Local lawmakers agreed to one of Europe’s most radical rental laws, but it sets the stage for a battle with Germany’s national government.
Berlin is set to ban almost all rent increases for the next five years.
The Berlin senate on Tuesday voted in favor of what could be the most radical rental laws anywhere in Europe. The decision, which awaits final ratification by the same assembly members in October, is the most drastic step yet in a city that has already gone further than most in its attempts to keep rents affordable.
But while those efforts enjoy fairly broad support among the public, Berlin itself may still face serious institutional pushback, because such a law tests the boundaries between the powers of city and national governments.
To enforce the rule, tenants who sign new contracts could have them checked by the city to verify that rents have not been raised illegally. Meanwhile, existing tenants who pay a rate that the city deems too high could apply to have their rent lowered. (It hasn’t been decided yet what rates are considered too high.)
This level of protection isn’t completely new. Berlin already has a fairly tight form of rent control, albeit one that is patchily implemented. Across the city, a rental authority currently assesses average rents for each micro-neighborhood, broken down further by apartment size and condition. No new lease is allowed to exceed 10 percent of this average price.
This is already fairly strict, but its effect is to steadily pace rent increases, rather than halt them altogether. This has thus far prevented rents from galloping up year by year, which could cause real social chaos in a city where 85 percent of homes are rented.
By freezing rent increases altogether, things will surely get tougher for landlords. Any renovation plans will now have to be approved by the city to ensure that they are genuinely needed. This would prevent a common Berlin landlords’ practice of “improving” a property with unrequested alterations, such as, for example, adding balconies to a building’s inner courtyard. The landlord can then take advantage of a loophole that allows rent rises in case of renovation, often pushing the cost of living in the building so high that poorer tenants are forced to leave.
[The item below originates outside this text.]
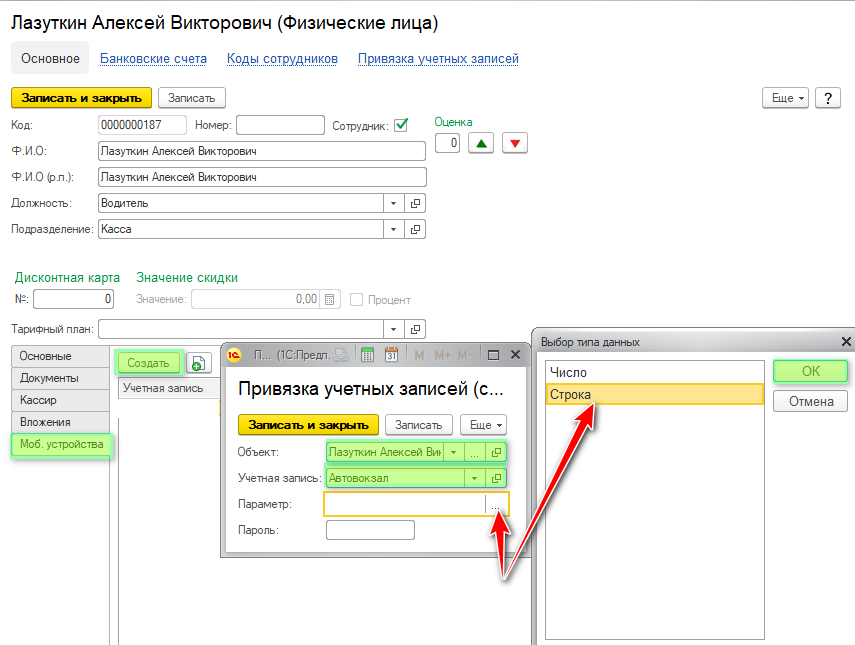
Task: Select Строка in the data type list
Action: click(x=655, y=395)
Landlords will get some respite elsewhere, though. They will be able to raise their rents if they experience a provable economic emergency. Even this concession nonetheless comes with a sting: If landlords falsify an emergency purely in order to raise their rents, they will face a fine of up to half a million euros. This might sound punitive—indeed, it is arguably supposed to—but it’s worth remembering that small-scale landlords are very rare in Berlin. Owners who possess just a few apartments account for less than 5 percent of all rentals. Most landlords are large companies.
This is quite a fight for a city government to take on. So are the new laws really needed? Looking at statistics for the city, Berlin’s average rents are actually pretty low at €6.72 per square meter, almost half the rate in Munich. That figure is nonetheless misleading, as it includes many tenants who have been in place for decades, paying stabilized rents that have barely budged. New rental contracts aren’t offered at that price, though, and are often double that amount. As a result, many are struggling to meet their housing costs in a city where average wages aren’t especially high.
In a city where even relatively wealthy, well-connected people rent, this has led to a growing popular movement for greater collective control of the housing market. Berlin is already being swept by a campaign to renationalize former public housing blocks and ban mega landlords, one that may well be the subject of a city-wide referendum in 2020. Meanwhile the state has become more heavily involved in new housing provisions, though here it is currently falling behind its ambitious targets.
What is at stake here is more than just tinkering with the workings of the housing market to make it function more smoothly. Berlin’s new plans suggest something more fundamental: a city working toward a housing market where real estate’s function as an investment takes a backseat to its public accessibility and utility. It will be fascinating and instructive for other cities to watch how far it goes—and what barriers it will come up against.